LONDON (Reuters) -Saudi Arabia has joined a China-dominated central bank digital currency cross-border trial, in what could be another step towards less of the world’s oil trade being done in U.S. dollars.

The move, announced by the Bank for International Settlements on Wednesday, will see Saudi’s central bank become a “full participant” of Project mBridge, a collaboration launched in 2021 between the central banks of China, Hong Kong, Thailand and the United Arab Emirates.

The BIS, a global central bank umbrella organisation which oversees the project, also announced that mBridge had reached “minimum viable product” stage, meaning it will move beyond the pro type phase.

Roughly 135 countries and currency unions, representing 98% of global GDP, are exploring central bank digital currencies, or CBDCs. But the new technologies they use makes cross-border movement both technically challenging and politically sensitive.

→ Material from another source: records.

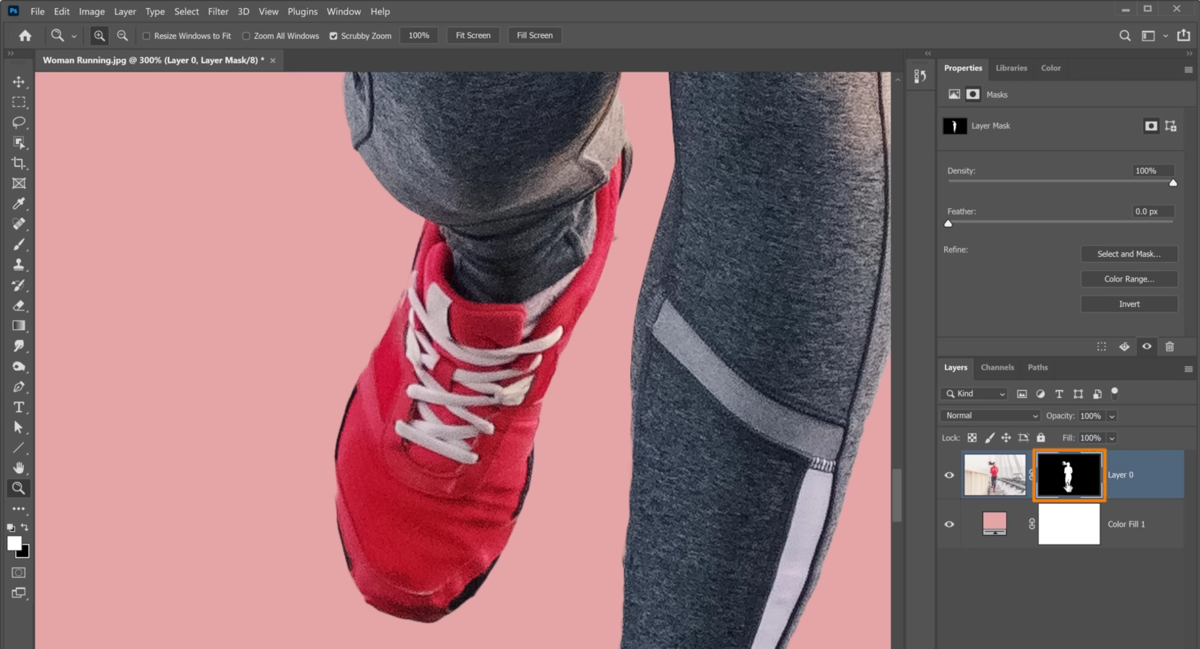
Task: Select the Move tool
Action: pos(17,81)
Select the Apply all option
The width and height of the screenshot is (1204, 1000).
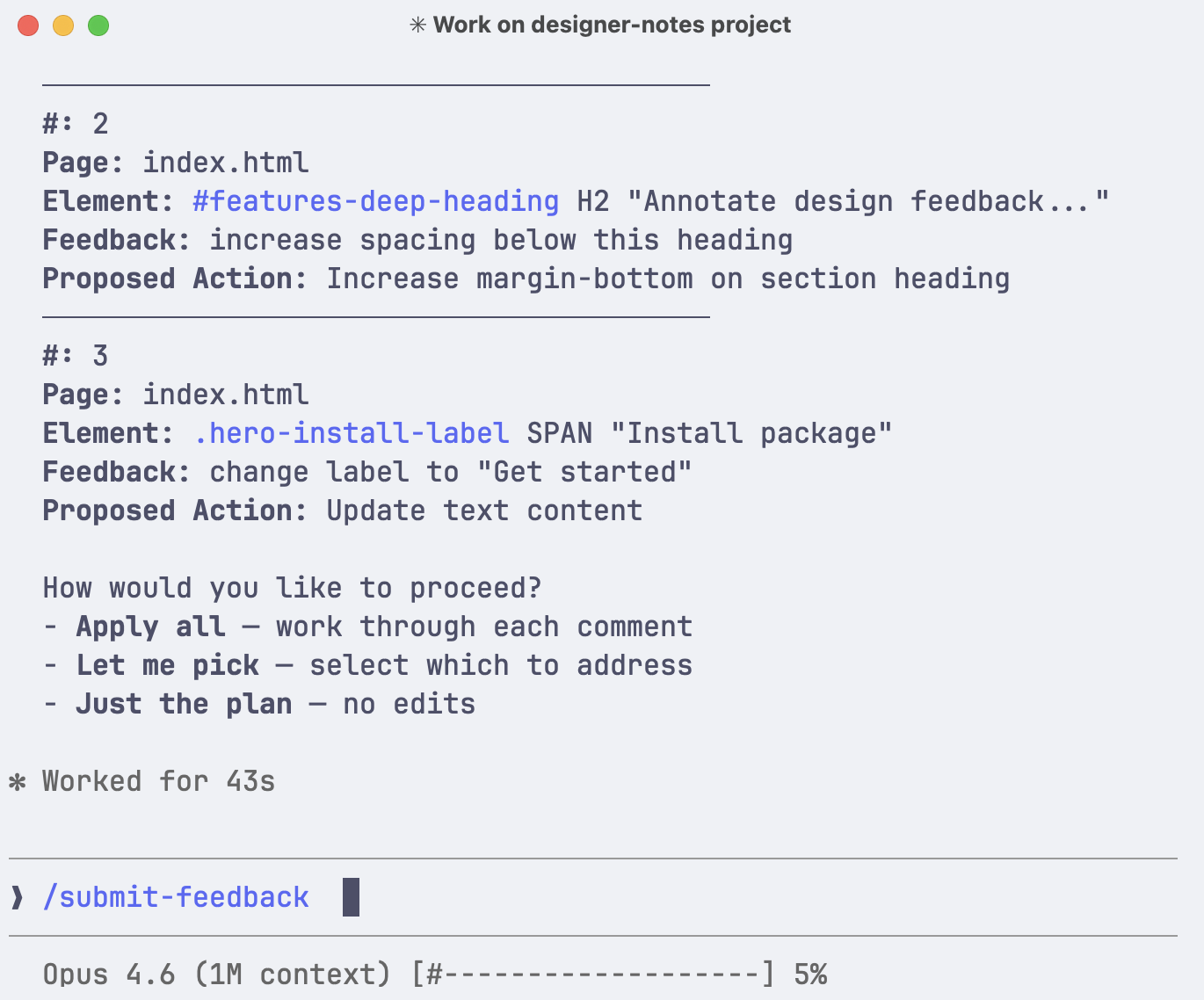(x=150, y=627)
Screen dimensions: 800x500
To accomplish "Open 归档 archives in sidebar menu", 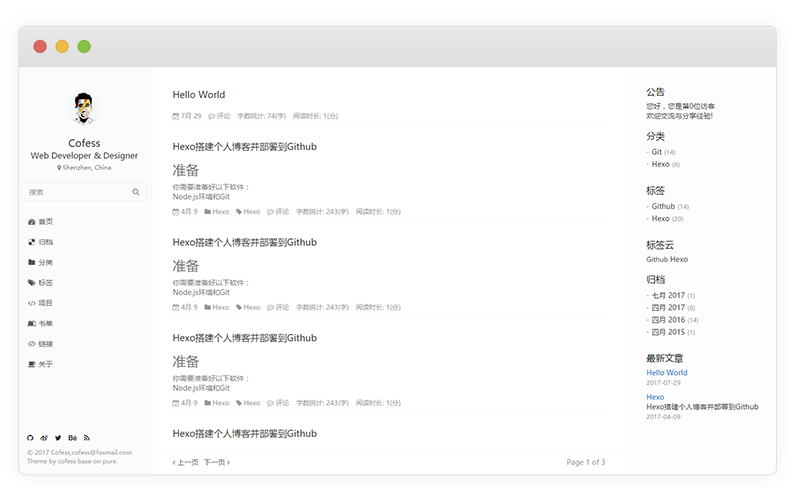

“The most advanced cross-border CBDC project just added a major G20 economy and the largest oil exporter in the world,” said Josh Lipsky, who runs a global CBDC tracker at the U.S.-based Atlantic Council.

“This means in the coming year you can expect to see a scaling up of commodity settlement on the platform outside of dollars – something that was already underway between China and Saudi Arabia but now has new technology behind it.”

The mBridge transactions can use the code China’s e-yuan is built on. (Source.)

The U.S. Central Bank is not currently a part of mBridge, but one of its branches is, the New York Federal Reserve.

The U.S. has been trying to broker a deal with Saudi Arabia that includes recognition of a Palestinian state since Trump’s Abraham Accords proposal in 2020.

But the ongoing massacre of Palestinians has put any motivation by Saudi Arabia to enter into new agreements with the U.S. on hold.

All the evidence points to Saudi Arabia aligning more closely with China and Russia as they are now full members of BRICS, and more evidence was seen this week when Saudi Arabia’s Crown Prince Mohammed bin Salman decided to skip the G7 Summit currently going on in Italy. (Source.)

UPDATE: And at the G7, Biden announced that the U.S. is going to send more aid to Ukraine by seizing Russia’s assets in U.S. dollars in the U.S., which could have more disastrous repercussions on the U.S. dollar. Here is a short video by Dimitry Simes, Jr. who explains what might happen next:

Saudi Arabia is also exporting more oil to China now, which is the second largest economy in the world, and is an economy with a net-negative oil balance, as they do not produce enough oil to meet the consumption needs of China, whereas the U.S. now produces more oil than the U.S. population consumes and is an oil exporter.

In recent news, it was announced that China is investing over $1 BILLION in natural gas pipelines in Saudi Arabia.

China’s Sinopec to Build Gas Pipelines for Saudi Aramco in $1-Billion Deal

A subsidiary of China’s energy giant Sinopec has signed a $1.3-billion deal with Saudi Aramco to procure and build pipelines for an expansion of the Kingdom’s natural gas distribution network, the Chinese firm said on Thursday.

Under the turn-key fixed-price contract worth $1.3 billion (5.17 billion Saudi riyals), Sinopec International Petroleum Services Corporation, a wholly-owned subsidiary of Sinopec Oilfield Service Corporation, will be responsible for the in-country procurement and construction of Packages 6 and 7 of the Phase 3 Pipeline Project Clusters of the Master Gas System. (Source.)

The New World Order is rapidly changing right before our eyes, and if you only get your news from U.S. sources, where the U.S. only makes up about 5% of the world’s population, you are only getting the minority view right now, and probably not seeing world events the way the rest of the world is seeing them today.